El nido de víboras en el que se ha convertido la política colombiana en la que se descararon todos los que han sido corruptos de “nación” (como decían los campesinos) y los que se fueron volviendo corruptos de cuello blanco, (que no Aute), y los que ya son la tapa y que manejan las TIC (las nuevas tecnologías de la comunicación)...

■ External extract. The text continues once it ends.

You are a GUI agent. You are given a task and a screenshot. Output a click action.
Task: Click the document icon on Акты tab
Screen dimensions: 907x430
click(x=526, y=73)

Como quien dice, todas las cortes infernales de corruptos de todas las estaturas y con todas las aspiraciones expuestas a flor de piel y visibles sólo para quien se sienta capaz de mirarlos en todas sus grotescas expresiones de muecas en las que dejan salir su alma de manera involuntaria… Porque al envejecer se va asomando el alma a la cara y por eso es que los cirujanos plásticos tienen tanto trabajo ahora, tratando de volver a meter adentro a los demonios que se les salen a sus “pacientes” y, por añadidura, dejarlos convertidos en horribles jóvenes eternos, tal como dice la publicidad que debemos ser todos ahora si queremos tener un lugar en esta sociedad del desperdicio.

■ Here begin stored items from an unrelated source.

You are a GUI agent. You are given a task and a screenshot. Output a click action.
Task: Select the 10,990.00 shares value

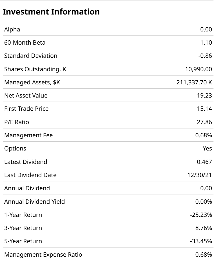click(x=198, y=69)
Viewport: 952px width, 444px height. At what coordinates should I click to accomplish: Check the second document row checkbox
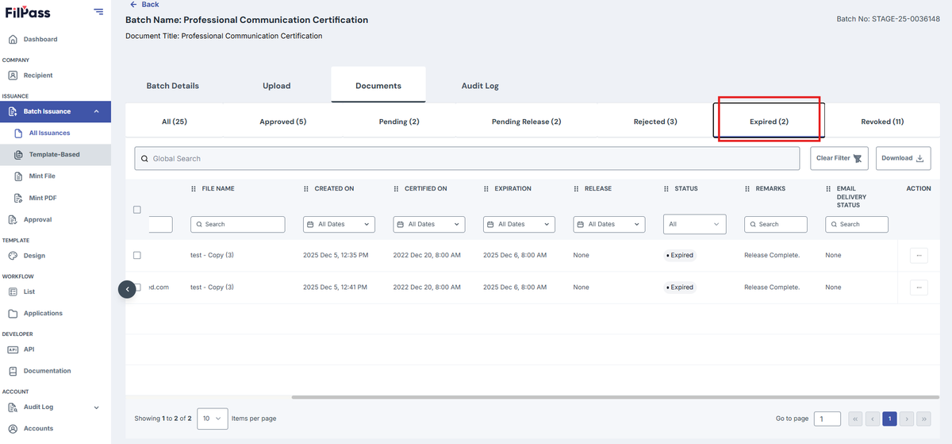137,287
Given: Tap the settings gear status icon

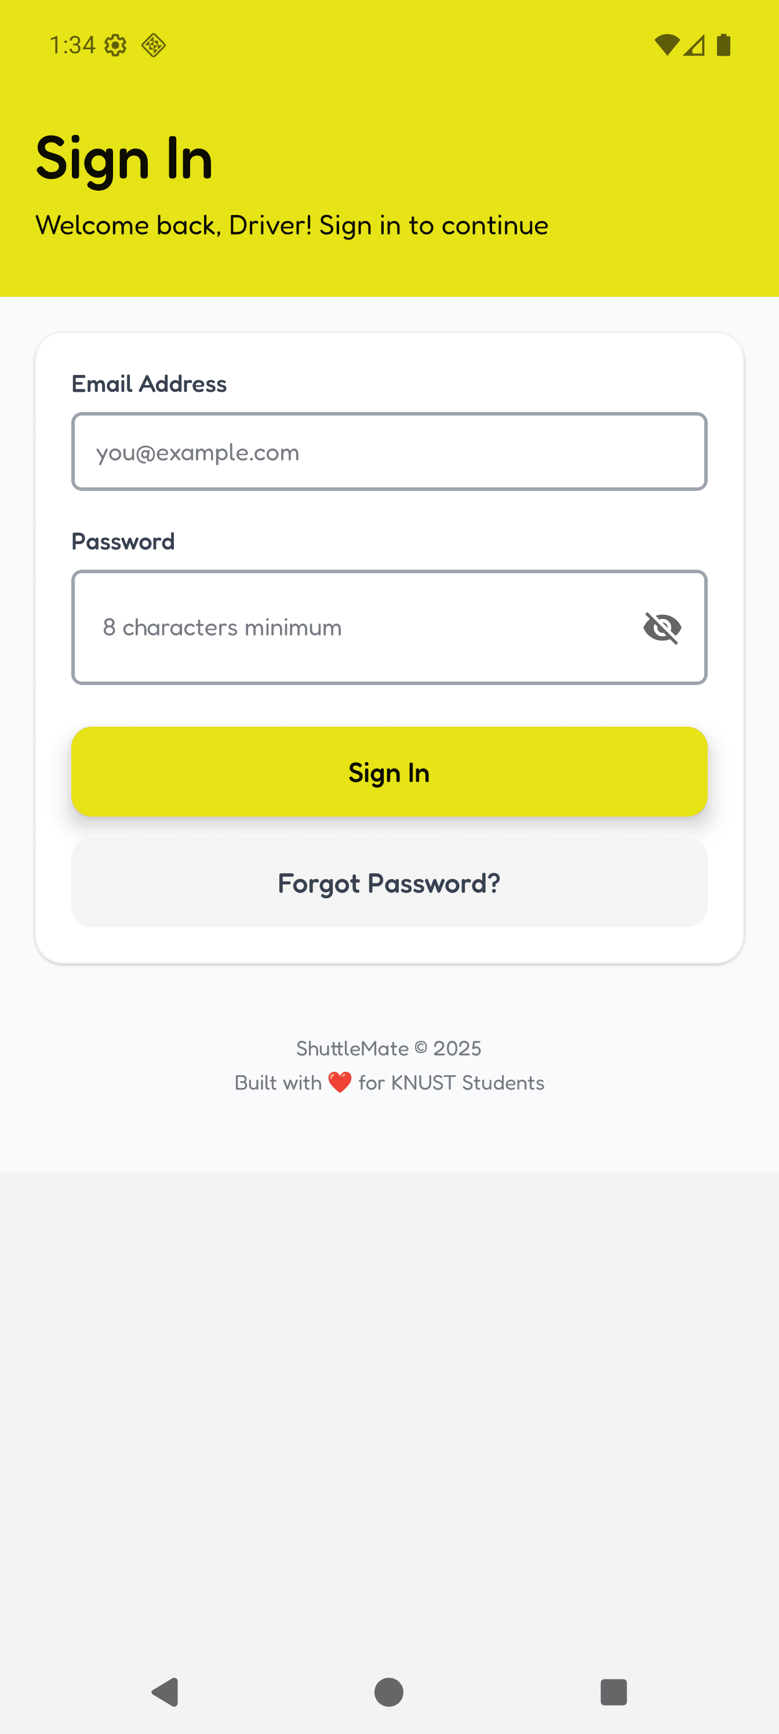Looking at the screenshot, I should click(116, 45).
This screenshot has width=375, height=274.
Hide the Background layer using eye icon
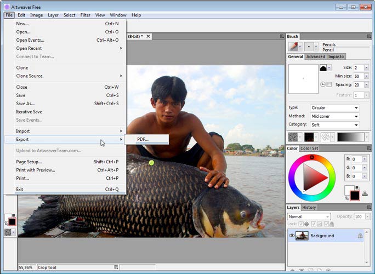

Pero yo iba para la política nacional y me desvié… Digo que se les sale el alma a todos los políticos en campaña electoral… y otra digresión: algunos en una campaña  más marcial que otros, como la seguridad democrática con las barricadas que pintó Osuna genialmente en este diario, de sacos de café con el ultrafuncional Gabriel Silva detrás. Estos son unos y los otros son más taimados y se quedan conspirando desde el escritorio con su “experticia” (como traducen ahora lo que antes se llamaba sólo experiencia), rumiando como Pedro Navaja la maroma, el truquito ¡ay bendito!, (Rubén Blades sí que habla con autoridad de esto…), viendo a quién le buscan la caída, porque de lo que se trata es de verse, de limpiar el escenario de tanta competencia y de “ganar en visibilidad”, como dicen ahora los imagólogos, esos que deben estar cobrando duro a esta altura para sacar candidatos como ases de debajo de sus mangas de prestidigitadores.

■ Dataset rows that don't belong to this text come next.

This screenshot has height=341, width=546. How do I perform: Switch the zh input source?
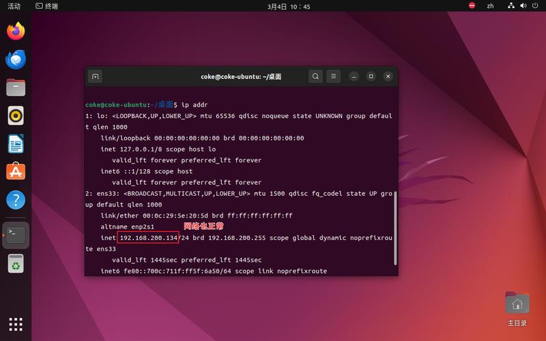point(490,6)
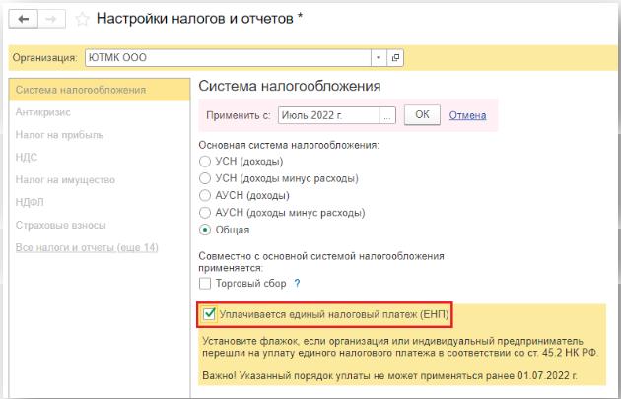
Task: Click the question mark help icon
Action: tap(296, 284)
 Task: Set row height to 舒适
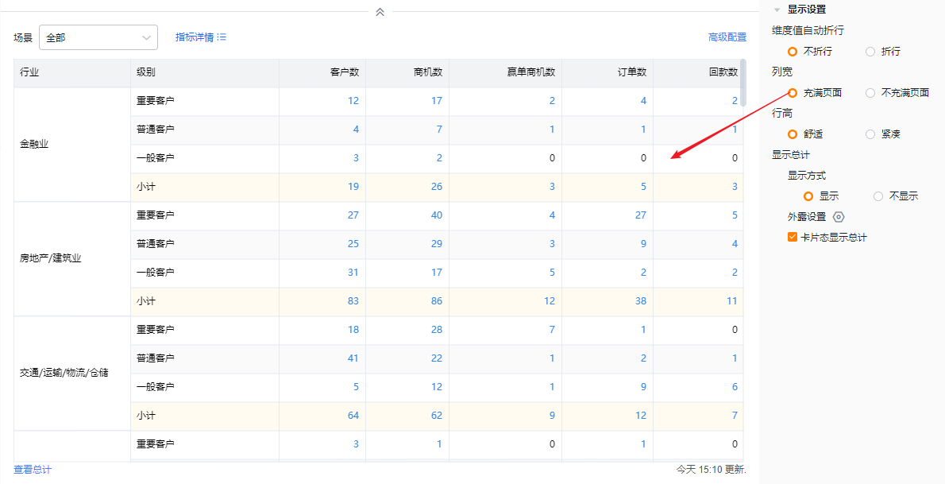pos(793,134)
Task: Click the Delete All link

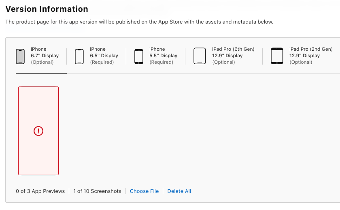Action: [179, 191]
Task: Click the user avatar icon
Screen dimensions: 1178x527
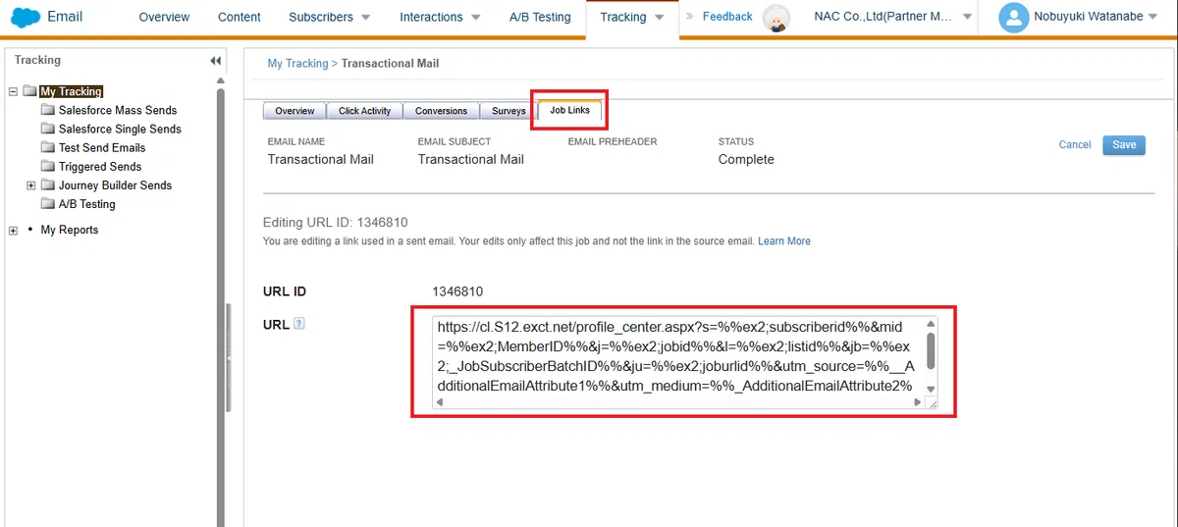Action: (1013, 17)
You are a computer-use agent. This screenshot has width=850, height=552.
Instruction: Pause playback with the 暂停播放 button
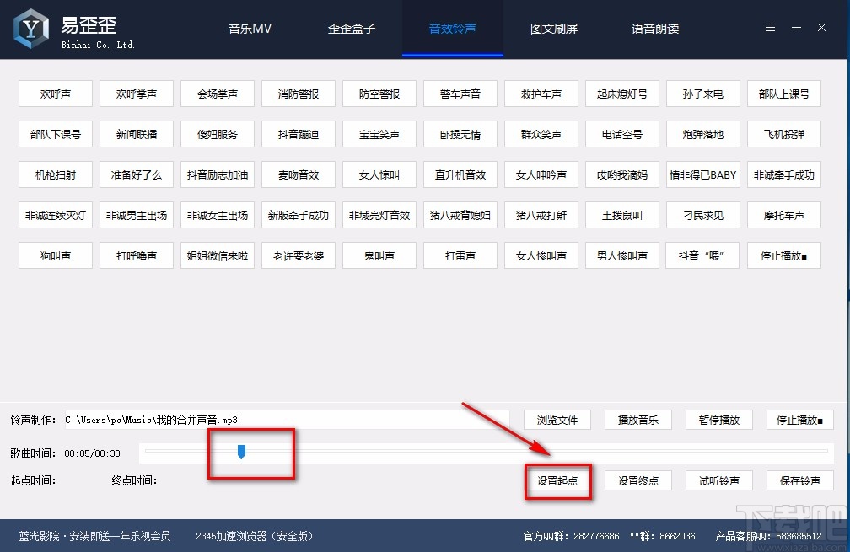(718, 420)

Del Polo Democrático no me ocupo porque logró resucitar al anapismo y al fantasma de Rojas (Pinilla, no Birry) que se ha levantado con toda su potencia de ser nuestro Perón: volveré y seré legiones, decía Isabelita Perón. Del uribismo no me voy a ocupar porque ese es como un abaleo en un ascensor, no hay bala perdida. Cómo será que lograron convertir a un ser como Luis Carlos Restrepo en un nuevo Goebbels de regulares resultados. Y a Juan Manuel Santos, que sigue caminando por la carpeta roja (así traducen la alfombra roja) en la que siempre ha transitado; “él gatió en tapete persa” decía un adorable cínico paisa hoy muerto. A Santos no le cabe un tinto, esa es su derrota personal y política.

Me ocupo de lo que importa. No quiero ser Casandra, que no he sido nunca porque soy una optimista irredenta. Del alma en pena que alberga el presidente Álvaro Uribe en su corazón grande y su puño cada vez más firme y más engarrotado, puede estar dando lugar imperceptiblemente al nacimiento de un nuevo dictador con lo que completaríamos el antisueño de Bolívar: la Gran Colombia regida por tres egos que no caben en este continente, que se creen redentores, mesías, iluminados, y por eso se detestan entre sí. No ven la sombra, como aconseja Jung: lo que ven en los otros es su propia sombra proyectada. Y por su parte los quíntuples pensando cada uno que va a ganar y que esa batalla ya estuvo lista. Error: no saben de qué tamaño es el enemigo y es interno, muy interno.